État actuel de l’énergie éolienne en Europe

La transition énergétique est en pleine mutation, et l’énergie éolienne en Europe se retrouve dans une situation précaire. En 2024, l’Europe a installé seulement 16,4 GW de capacité éolienne, un chiffre en deçà des prévisions. Selon WindEurope, cette déception s’explique par des retards administratifs et des conditions financière difficiles, exacerbées par l’inflation au sein de la chaîne d’approvisionnement. Ces complications engendrent des projets bloqués et des subastas souvent infructueuses, ce qui complique davantage la progression du secteur.

Les défis rencontrés aux États-Unis

De l’autre côté de l’Atlantique, les États-Unis partagent des défis similaires. Le gouvernement américain a récemment annulé une investissement de 679 millions de dollars pour moderniser ses ports afin de mieux accueillir l’industrie de l’énergie éolienne offshore. Ces infrastructures sont cruciales, car elles permettent l’assemblage et le transport des grands composants des éoliennes maritimes. Antérieurement, l’administration Trump avait déjà mis un frein à la construction de parcs éoliens presque achevés, accusant des risques de espionnage liés à la Chine.

Le modèle chinois : la lumière au bout du tunnel

Alors que l’Europe et les États-Unis sont confrontés à une stagnation, la Chine se distingue par son dynamisme. En 2024, les installations de capacité éolienne dans le pays ont augmenté de 13%, une croissance qui a essentiellement reposé sur la demande locale. Si l’on exclut les chiffres chinois, le marché mondial de l’énergie éolienne a en réalité diminué de 16%. Les fabricants chinois, quant à eux, continuent de réaliser des records de commandes, sans indication d’un ralentissement imminent.

D’après une analyse de Bloomberg, la Chine concentre environ 75% des nouvelles installations d’énergie éolienne offshore en 2025. Sa domination sur le marché s’explique par une production efficace de composants, associée à des investissements massifs, facilités par une bureaucratie simplifiée et un soutien financier du Parti Communiste. En effet, les taux d’intérêt très bas favorisent les entreprises dans le secteur éolien.
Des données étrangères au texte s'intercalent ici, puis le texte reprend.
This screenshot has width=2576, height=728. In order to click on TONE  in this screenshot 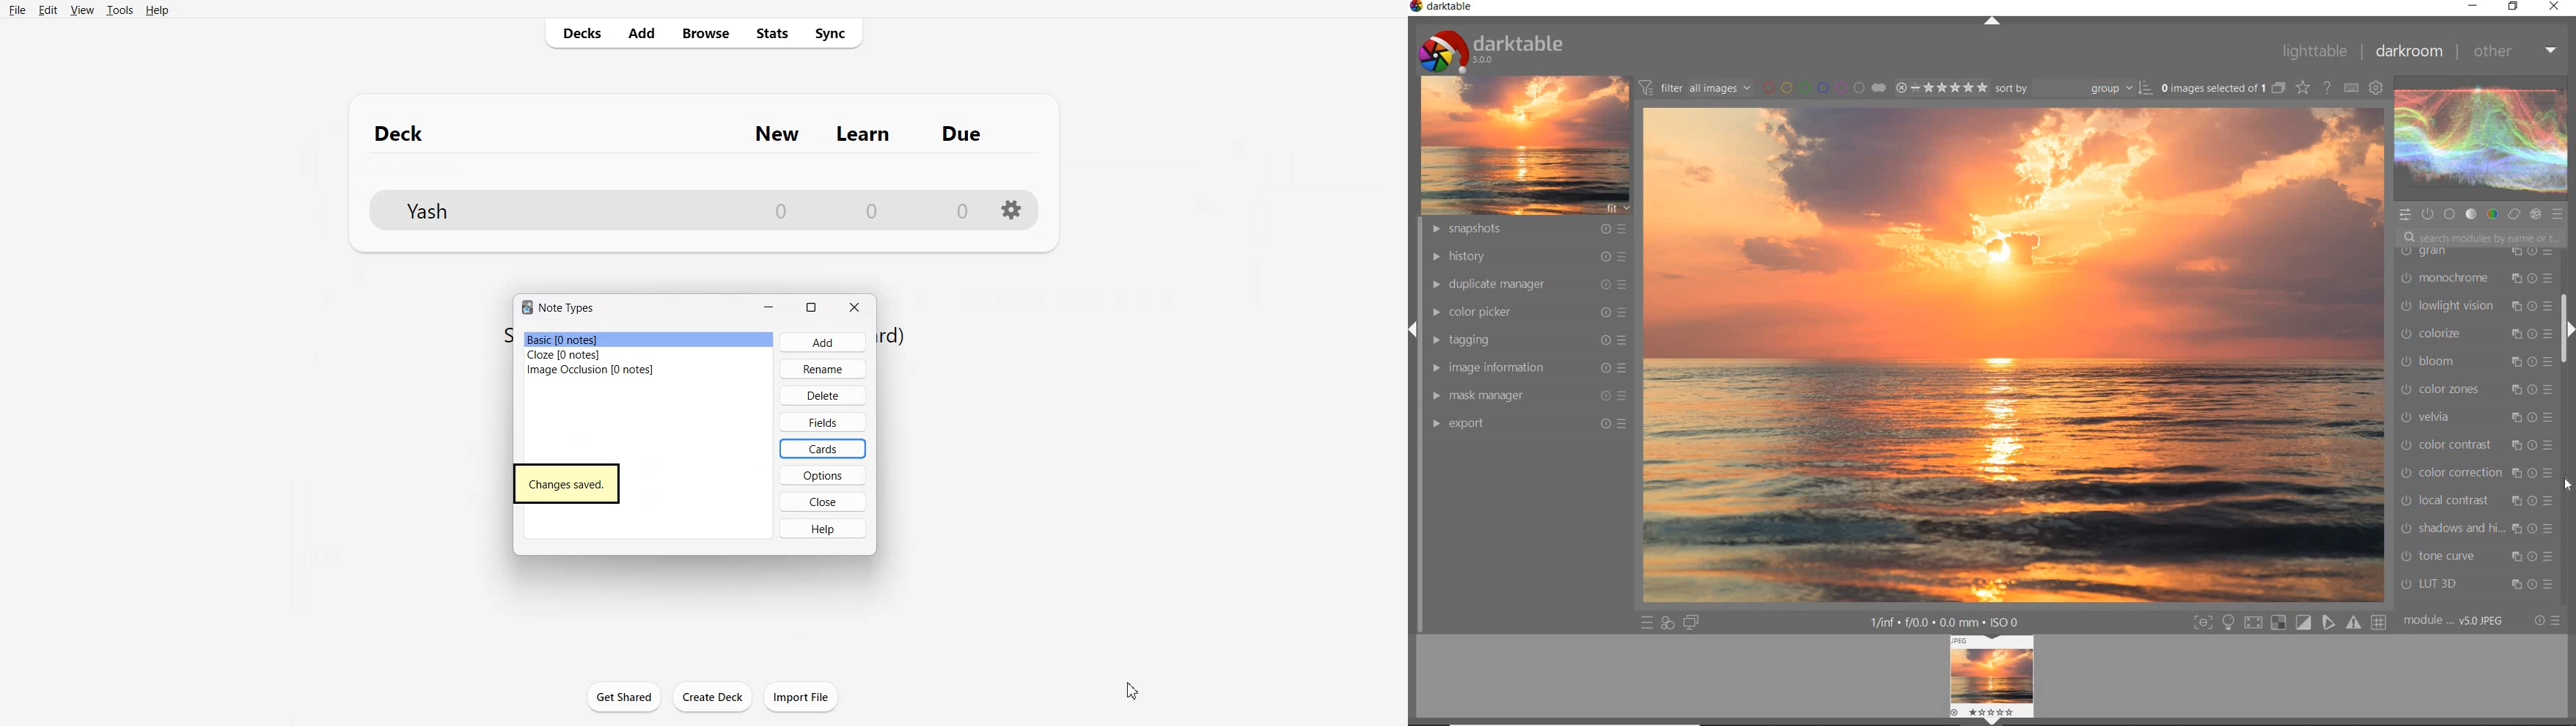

Une transition énergétique à double vitesse

Ce phénomène entraîne une transition énergétique marquée par des rythmes radicalement différents. Les pays européens et les États-Unis peinent à surmonter des obstacles économiques et politiques, tandis que la Chine semble atteindre ses objectifs et monopoliser la chaîne d’approvisionnement dans le secteur de l’énergie éolienne. Nous sommes témoins d’une révolution énergétique d’une rapidité sans précédent, mais cette évolution ne se fait pas de manière uniforme.
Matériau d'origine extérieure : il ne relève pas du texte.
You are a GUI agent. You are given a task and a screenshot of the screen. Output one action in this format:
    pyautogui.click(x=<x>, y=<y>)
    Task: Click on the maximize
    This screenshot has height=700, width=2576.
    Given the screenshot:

Cette disparité est également l’une des raisons pour lesquelles l’énergie solaire a commencé à supplanter l’énergie éolienne dans certaines régions, y compris en Europe, qui était autrefois à la pointe de l’innovation éolienne. L’installation de panneaux solaires – majoritairement fabriqués en Chine – est souvent moins coûteuse et logiquement plus simple que la mise en place d’éoliennes, une industrie dans laquelle l’Europe tenait longtemps le haut du pavé.

Vers un avenir incertain

Dans ce contexte incertain, il est impératif que les acteurs politiques et économiques d’Europe et des États-Unis revoient leurs stratégies en matière d’énergie renouvelable. Une collaboration internationale, l’optimisation des lignes de production et un soutien accru aux innovations locales pourraient aider à surmonter ces ralentissements. L’énergie éolienne, qui a un potentiel énorme pour réduire les émissions de carbone, mérite une attention renouvelée.

Conclusion

La situation actuelle de l’énergie éolienne en Europe et aux États-Unis soulève des inquiétudes quant à la capacité de ces régions à se réinventer dans un monde en constante évolution. Tandis que la Chine semble s’affirmer comme un leader incontesté, les pays occidentaux sont appelés à repenser leur approche pour favoriser un développement durable et équilibré des énergies renouvelables. Le temps presse, et il est crucial d’agir rapidement pour éviter de perdre le terrain déjà acquis dans la lutte contre le changement climatique.